Update Report: Fall of 2022
This 51 second video will give you a quick summary of all the improvements that have been made to school websites – and it’s narrated by SpongeBob!
If there are topics you want to learn more that I haven’t covered, or you have feedback about anything – please drop me a line! I will absolutely act on your suggestions or requests.
Table of Contents
- Video Tutorials
- Tables (TablePress)
- Calendar Events — **All Videos Have Been Updated for 2022**
- News Events
- Written Tutorials
Updating a File (replacing an existing file)
Using and Updating Tables with TablePress
Creating a New Page
Editing an Existing Page
The Text Block
Embedding a Video
Create a Calendar Event
Create a Recurring Calendar Event
Deleting or Changing a Calendar Event
Create a News Event
Create an Image-Only News Post
Set an Expiry Date & Time
Updating the Slider
Linking a PDF to the Slider
Designing a Page
Start by thinking how many columns you’d like. Although there are a bunch of possible combinations, for the the sake of user experience and site consistency we should stick to one or two columns for your content.

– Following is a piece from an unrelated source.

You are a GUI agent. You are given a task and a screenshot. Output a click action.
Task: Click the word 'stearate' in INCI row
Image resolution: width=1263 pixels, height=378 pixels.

One column is nice and simple, whereas two columns will allow you to pack more into a given space (use that power responsibly.)
There are templates for both types. You can find them by searching for ‘Template’ in the Pages section.
Using the Right Editor:
Make sure you are using the Advanced Editor – not the Default Editor. The button should show ‘Default Editor’ (see image below.)
There are two rows of tools, but the second row may not be visible by default. Hit the Toggle Toolbar button to see it.
Be careful when it comes to insert images. WordPress has the ability to give them different styles but these often won’t look the way you want and it can mess up the HTML code.
Copying and Pasting in Content
If you are taking content from another source – what you post in may not look identical to the source material. Also copying and pasting images should be avoided. See below for the proper way to add an image.
The Proper Way to Add Images
- Find an image(s) you want to use (Make sure you have the rights to those images – there are many sources of good, legally free content.)
- Save the image(s) to your local machine
- Upload the images files to WordPress.
How to Upload Images to WordPress
Click ‘Add New’ either in the Media Screen or Menu
Drag in your image(s) or hit “Select Files’ and browse to find them.
Click on the newly created image(s)
Unless the image is purely decorative, you should be entering alternative text. The text should describe the image so that those unable to view it will understand its meaning.
Click outside the Alternative Text textbox and the change will be saved. Do this to each non-decorative image you’re adding. Hit the ‘x’ when you’re done.
Tips for Writing Good Alternative Text
Below are some good tips – taken from this link. The article has more good information. If you have the time I encourage you to take a look.
How do I write good alt text?
- Describe the image as specifically as possible. Alt text is, first and foremost, designed to provide text explanations of images for users who are unable to see them. if an image truly doesn’t convey any meaning/value and is just there for design purposes, it should live within the CSS, not HTML.
- Keep it (relatively) short. The most popular screen readers cut off alt text at around 125 characters, so it’s advisable to keep it to that character count or less.
- Use your keywords Alt text provides you another opportunity to include your target keyword on a page, and thus another opportunity to signal to search engines that your page is highly relevant to a particular search query. While your first priority should be describing and providing context to the image, if it makes sense to do so, include your keyword in the alt text of at least one image on the page.
- Avoid keyword stuffing. Google won’t dock you points for poorly written alt text, but you’ll be in trouble if you use your alt text as an opportunity to stuff as many relevant keywords as you can think of into it. Focus on writing descriptive alt text that provides context to the image and if possible, includes your target keyword, and leave it at that.
- Don’t use images as text. This is less of an alt text-specific best practice and more of a general SEO-friendly web development tenet. Because search engines can’t read text within your images, you should avoid using images in place of words. If you must do so, explain what your photo says within your alt text.
- Don’t include “image of,” “picture of,” etc. in your alt text. It’s already assumed your alt text is referring to an image, so there’s no need to specify it.
Quitting Without Saving
If you accidentally change something and you don’t want the changes to be saved – just exit the editing screening without hitting the update button. Note that this will mean that all unsaved changes will be lost.
Finding Free-to-use Images
Google Image search can be a great source if you make sure you aware of proper usage rights. Click Tools – and select which type of usage you’ll looking for.